Now that I knew all these possibilities, I was sad, angry, frustrated at everyone and wanted to blame everyone.
I can be dramatic…sometimes.
On my drive back from Rosa Mexicano’s, I comforted myself by reminding myself that if I hadn’t experienced it, I would never know how I felt about their food. I could have done all the research in the world, but without the experience my opinion could not be formed.

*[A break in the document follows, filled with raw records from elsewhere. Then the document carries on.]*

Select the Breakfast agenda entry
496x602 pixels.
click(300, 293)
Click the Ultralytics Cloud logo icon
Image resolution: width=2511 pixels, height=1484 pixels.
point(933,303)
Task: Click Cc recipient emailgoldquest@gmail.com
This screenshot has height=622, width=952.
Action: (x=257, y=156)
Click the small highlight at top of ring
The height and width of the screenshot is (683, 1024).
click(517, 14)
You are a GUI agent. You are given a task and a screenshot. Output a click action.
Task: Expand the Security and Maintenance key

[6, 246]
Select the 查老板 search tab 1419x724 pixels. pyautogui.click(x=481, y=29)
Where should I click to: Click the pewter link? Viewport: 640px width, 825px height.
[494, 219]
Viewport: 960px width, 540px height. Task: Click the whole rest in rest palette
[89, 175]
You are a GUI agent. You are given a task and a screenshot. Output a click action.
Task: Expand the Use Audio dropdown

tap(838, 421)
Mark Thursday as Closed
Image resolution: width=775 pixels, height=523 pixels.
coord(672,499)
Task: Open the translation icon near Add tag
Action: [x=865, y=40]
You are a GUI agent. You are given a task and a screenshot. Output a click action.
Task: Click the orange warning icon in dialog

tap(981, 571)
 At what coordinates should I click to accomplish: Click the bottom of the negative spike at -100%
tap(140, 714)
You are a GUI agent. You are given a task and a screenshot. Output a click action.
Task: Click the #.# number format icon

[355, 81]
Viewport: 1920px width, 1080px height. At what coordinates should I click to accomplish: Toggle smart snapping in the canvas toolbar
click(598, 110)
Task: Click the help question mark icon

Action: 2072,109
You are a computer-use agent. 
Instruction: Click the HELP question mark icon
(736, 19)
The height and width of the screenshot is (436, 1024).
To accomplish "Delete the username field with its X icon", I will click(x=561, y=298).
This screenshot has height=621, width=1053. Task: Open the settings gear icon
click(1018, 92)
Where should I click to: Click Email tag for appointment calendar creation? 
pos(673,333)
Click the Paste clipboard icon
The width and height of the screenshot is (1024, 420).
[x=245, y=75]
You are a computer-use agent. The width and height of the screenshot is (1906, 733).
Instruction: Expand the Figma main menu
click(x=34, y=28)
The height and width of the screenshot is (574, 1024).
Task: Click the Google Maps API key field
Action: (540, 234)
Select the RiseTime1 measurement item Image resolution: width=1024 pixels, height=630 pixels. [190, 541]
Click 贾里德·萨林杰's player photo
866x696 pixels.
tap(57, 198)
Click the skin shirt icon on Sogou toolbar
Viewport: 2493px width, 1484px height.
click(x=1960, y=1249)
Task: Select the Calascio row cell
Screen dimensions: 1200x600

Translation: there are no wrong decisions in life. Each decision allows me the opportunity to learn something and grow. Therefore, while I was pissed off about the arepas, the tacos, and the information from my research about Rheumatoid Arthritis and pregnancy, whatever decision I make about having children or not, it will be the right one for me. Today I don’t think I want children, but this idea changes daily. The thing I’m working on is letting go of the pressure I put on myself to make the right decision so that I can be completely ready and perfectly planned for the outcome.